ライフスタイル
2019.10.06

教えて上野先生! じぶんの好きなことしてるだけなのに⁉

女性学のレジェンド★東大名誉教授の上野千鶴子先生のところへ、私たちティーン女子の悩みを花恋が相談に行ってくれたよ! 今回は、料理や手芸が好きな女子が、友達からイヤミを言われてモヤモヤ…という悩み。

<今回のお悩み>

「私は料理や手芸が好きです。そのことで、友達から「女子力高いね!」とか「家庭的アピールしてんの?」と言われることにモヤモヤします」(中3・みのり)

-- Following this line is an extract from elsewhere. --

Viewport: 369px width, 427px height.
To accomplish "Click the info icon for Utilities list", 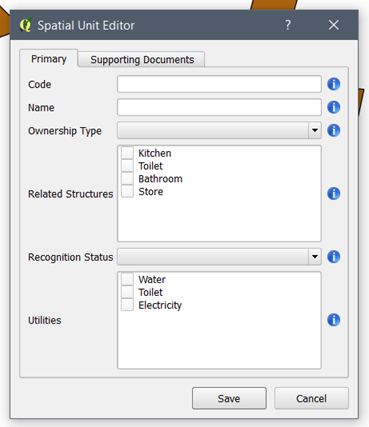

鈍感力を身につければ嫌みもへっちゃら! ただし、嫌なことに慣れすぎないよう注意

(上野先生)そもそも、料理や手芸=女子力っていう公式がおかしいよね。男子だってできることなのに。(花恋)しかも、モテアピールみたいになっちゃってる。(上野先生)明らかに相手は、皮肉として言ってるってことだよね。だからこの子も、ホメ言葉として素直に受け取れない。(花恋)その裏にある感情を読んじゃう。(上野先生)内心はどうであれ、にっこり笑って「じゃあ〇〇ちゃんもやったら?」って返すのが一番だけど。(花恋)それはハードルが高いかもです(笑)。(上野先生)それは、相手に嫌われたくないからだよね? ちなみに、男子に比べて女子のほうが孤立を恐れる理由に、〝女らしさ・男らしさの社会化"を受けていることがあげられるの。簡単に言うと、「男はこうあるべき、女はこうあるべき」という規範のすり込みね。そのなかで女の子は、「人に愛されなければいけない、人と円満な関係を結ばなければいけない」という教育を、男の子よりもたくさん受けているの。知らず知らずにね。だから人間関係への関心がより強いし、悩みも多い。(花恋)なるほど。(上野先生)対して、男の子は人の感情に鈍感。悪く聞こえるけど、鈍感力って自分を守る術のひとつだから。今回の件でも使える、万能なコミュニケーションスキル。(花恋)そのとおりですね。ただたまに、鈍感力で身を守っているフリをしている自分がいて……。(上野先生)まさにそうなの。「このくらいへっちゃら!」と思うように努力を続けていると、鈍感力が必要以上に成長して、イヤなことをイヤだと思えなくなっちゃう。この〝鈍感力の副作用"がセクハラを受けたときに生じると、どんどんエスカレートして大変なことになるから。気をつけてね。

上野千鶴子さんってどんな人?

うえのちづこ●'48年7月12日生まれ、富山県出身。東京大学名誉教授であり、認定NPO法人ウィメンズアクションネットワーク(WAN)の理事長。家庭内で権力をにぎる父親の存在に疑問をいだき、社会学者の道へ。当時、日本ではまだ存在していなかった女性学、ジェンダー論の分野を開拓してきたスゴい人だよ。主な著書に『家父長制と資本制―マルクス主義フェミニズムの地平』(岩波現代文庫)、『女ぎらい』(朝日文庫)、『女たちのサバイバル作戦』(文春新書)などが。